Attempting to keep the horror-train creeping along at the pace of a depressant-drugged-up snail, I watched Interview with the Vampire on Blu-ray for the first time. Even without an HDTV I must say that the sumptuous costuming, lighting, and production design made it worth the $12 I spent on a movie I already owned on DVD.
I hadn't watched it in probably four years, and there was much in it I remember loving that I still loved... and issues with it I still have. I mean, I love me some Antonio Banderas and will gleefully gave at his Spanish hotness regardless, but who the hell thought casting him as an ancient French vampire in an American-laded movie when he could barely speak English was a good idea? Pretty, yes. Smart, no.
However, for all its faults and oddities, I truly prefer the film adaptation of this novel to its source material. The pace is better, there's less of Louis whining, and aging Claudia up a couple years makes her relationships with Louis and Lestat much more believable (and less creepifying in a reverse-child-predator way). There's also a level of attention to detail in creating the world that the film excels with in a way most 'horror' movies would have ignored.

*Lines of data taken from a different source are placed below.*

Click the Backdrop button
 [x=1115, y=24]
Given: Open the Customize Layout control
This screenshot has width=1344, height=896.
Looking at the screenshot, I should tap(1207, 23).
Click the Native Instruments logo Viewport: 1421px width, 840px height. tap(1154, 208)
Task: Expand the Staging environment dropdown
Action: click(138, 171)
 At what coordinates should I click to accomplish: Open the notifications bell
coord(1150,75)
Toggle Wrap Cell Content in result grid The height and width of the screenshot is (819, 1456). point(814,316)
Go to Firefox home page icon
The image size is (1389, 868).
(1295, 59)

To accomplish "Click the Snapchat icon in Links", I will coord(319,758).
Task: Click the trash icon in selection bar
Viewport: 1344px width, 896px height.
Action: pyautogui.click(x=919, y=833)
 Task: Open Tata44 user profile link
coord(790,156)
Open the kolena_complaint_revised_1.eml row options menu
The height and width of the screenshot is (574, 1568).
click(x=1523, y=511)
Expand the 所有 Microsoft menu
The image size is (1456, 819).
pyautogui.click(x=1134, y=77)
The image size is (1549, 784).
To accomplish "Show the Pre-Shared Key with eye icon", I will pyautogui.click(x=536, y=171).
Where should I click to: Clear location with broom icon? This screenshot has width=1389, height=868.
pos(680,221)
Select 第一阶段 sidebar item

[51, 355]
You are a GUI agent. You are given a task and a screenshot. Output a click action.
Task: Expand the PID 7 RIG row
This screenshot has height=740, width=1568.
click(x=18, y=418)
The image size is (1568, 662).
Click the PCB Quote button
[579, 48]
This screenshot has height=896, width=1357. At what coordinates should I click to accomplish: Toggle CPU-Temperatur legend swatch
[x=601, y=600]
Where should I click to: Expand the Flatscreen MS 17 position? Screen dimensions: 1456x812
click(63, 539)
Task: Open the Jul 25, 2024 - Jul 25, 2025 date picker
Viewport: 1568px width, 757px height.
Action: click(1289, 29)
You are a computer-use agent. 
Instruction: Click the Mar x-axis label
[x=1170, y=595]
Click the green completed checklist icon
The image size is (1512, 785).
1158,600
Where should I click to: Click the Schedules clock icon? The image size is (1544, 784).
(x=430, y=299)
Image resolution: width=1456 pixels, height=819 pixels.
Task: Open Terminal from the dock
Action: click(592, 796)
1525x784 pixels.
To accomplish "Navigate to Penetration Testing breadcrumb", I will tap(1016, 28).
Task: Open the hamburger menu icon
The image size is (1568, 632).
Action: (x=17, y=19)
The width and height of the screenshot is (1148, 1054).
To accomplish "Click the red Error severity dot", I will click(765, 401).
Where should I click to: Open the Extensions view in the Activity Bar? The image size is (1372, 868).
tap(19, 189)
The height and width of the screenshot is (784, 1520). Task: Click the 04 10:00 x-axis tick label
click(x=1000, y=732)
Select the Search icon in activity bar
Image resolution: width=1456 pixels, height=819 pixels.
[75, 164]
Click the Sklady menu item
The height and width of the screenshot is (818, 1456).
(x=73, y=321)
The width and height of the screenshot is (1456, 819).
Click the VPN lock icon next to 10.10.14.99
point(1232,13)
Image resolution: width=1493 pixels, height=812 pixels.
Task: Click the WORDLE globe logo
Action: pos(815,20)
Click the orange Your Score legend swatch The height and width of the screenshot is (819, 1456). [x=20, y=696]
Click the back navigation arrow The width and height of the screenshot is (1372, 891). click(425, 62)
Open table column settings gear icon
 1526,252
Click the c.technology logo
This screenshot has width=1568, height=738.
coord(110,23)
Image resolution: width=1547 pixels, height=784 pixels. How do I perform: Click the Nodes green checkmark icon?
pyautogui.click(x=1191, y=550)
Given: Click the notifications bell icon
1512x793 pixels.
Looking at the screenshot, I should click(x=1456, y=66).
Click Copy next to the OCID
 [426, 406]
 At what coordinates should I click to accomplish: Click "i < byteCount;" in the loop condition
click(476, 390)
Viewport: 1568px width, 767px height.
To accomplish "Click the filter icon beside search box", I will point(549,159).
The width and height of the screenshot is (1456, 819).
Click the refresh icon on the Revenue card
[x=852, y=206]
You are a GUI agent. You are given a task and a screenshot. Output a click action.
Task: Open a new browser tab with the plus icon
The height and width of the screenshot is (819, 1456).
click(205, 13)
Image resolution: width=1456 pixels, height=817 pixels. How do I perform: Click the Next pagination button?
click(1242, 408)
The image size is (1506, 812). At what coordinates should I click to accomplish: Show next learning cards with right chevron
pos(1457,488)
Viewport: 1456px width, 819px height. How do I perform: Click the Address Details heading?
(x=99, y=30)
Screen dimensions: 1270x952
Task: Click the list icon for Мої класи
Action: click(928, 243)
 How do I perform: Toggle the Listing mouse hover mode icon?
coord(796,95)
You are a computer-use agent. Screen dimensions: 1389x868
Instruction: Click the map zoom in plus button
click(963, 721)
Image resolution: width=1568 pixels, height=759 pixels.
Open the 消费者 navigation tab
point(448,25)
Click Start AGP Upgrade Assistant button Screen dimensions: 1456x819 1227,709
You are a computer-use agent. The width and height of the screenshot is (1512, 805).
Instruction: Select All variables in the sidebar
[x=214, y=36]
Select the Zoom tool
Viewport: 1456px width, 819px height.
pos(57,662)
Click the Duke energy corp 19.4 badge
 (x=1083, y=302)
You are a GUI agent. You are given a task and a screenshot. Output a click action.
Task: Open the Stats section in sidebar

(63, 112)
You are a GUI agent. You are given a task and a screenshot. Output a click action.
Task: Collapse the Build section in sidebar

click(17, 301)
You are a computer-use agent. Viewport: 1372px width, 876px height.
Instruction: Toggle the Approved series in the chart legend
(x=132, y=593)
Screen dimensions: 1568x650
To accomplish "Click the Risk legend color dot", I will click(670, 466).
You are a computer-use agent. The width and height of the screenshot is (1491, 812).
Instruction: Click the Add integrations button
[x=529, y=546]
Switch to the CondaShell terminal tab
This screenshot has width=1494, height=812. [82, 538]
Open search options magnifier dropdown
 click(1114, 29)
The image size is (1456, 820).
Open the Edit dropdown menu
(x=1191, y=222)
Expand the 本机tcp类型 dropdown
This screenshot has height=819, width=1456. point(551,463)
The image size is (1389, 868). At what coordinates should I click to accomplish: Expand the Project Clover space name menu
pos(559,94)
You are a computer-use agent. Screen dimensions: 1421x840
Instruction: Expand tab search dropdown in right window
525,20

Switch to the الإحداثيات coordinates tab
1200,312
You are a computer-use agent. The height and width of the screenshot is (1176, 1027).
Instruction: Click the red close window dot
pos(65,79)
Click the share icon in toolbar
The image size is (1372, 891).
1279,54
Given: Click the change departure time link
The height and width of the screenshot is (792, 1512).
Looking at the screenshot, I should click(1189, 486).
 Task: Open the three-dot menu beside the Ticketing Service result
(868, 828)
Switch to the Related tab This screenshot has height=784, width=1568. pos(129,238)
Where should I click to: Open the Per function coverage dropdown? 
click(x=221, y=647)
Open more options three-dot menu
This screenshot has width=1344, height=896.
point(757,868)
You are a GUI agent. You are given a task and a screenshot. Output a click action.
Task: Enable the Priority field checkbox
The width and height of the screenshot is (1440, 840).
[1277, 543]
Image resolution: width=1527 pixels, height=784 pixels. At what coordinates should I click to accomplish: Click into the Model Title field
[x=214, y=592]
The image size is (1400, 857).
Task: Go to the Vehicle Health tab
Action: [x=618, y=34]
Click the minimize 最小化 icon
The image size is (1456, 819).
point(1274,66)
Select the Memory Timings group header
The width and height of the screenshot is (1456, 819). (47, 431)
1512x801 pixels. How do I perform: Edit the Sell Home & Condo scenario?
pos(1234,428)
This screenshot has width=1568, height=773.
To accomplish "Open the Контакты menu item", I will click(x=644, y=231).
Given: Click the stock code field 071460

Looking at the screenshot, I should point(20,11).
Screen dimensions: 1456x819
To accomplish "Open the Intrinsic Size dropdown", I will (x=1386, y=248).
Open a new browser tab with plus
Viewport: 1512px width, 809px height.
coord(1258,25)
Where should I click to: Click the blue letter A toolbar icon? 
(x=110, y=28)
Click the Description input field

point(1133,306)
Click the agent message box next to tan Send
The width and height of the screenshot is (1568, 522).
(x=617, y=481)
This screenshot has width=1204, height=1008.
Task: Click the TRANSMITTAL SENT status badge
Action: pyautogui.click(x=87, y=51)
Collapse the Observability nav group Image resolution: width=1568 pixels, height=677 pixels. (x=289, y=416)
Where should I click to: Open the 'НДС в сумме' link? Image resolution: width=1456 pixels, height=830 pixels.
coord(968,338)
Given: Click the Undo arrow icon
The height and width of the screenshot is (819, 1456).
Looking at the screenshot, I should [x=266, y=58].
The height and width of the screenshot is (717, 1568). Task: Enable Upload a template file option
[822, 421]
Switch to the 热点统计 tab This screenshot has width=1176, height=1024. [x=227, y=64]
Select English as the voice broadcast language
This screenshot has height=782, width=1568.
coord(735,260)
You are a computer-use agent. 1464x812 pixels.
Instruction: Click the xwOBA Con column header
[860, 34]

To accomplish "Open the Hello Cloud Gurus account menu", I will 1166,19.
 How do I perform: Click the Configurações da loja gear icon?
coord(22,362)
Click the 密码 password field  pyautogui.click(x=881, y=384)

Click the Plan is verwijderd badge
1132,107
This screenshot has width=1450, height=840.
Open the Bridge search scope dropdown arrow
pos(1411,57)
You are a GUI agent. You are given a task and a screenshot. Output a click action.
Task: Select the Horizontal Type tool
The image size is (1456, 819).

Plus, it has one of the best endings of any vampire movie ever. Lestat jumping out from behind the reporter after he's fled Louis, feeding, taking the convertible's wheel, making appropriately disparaging comments regarding Louis' emo tendencies, turning on his charm, then driving off into the night blasting an epically awesome Guns 'N Roses cover of "Sympathy for the Devil" -- it doesn't get much more fawesome.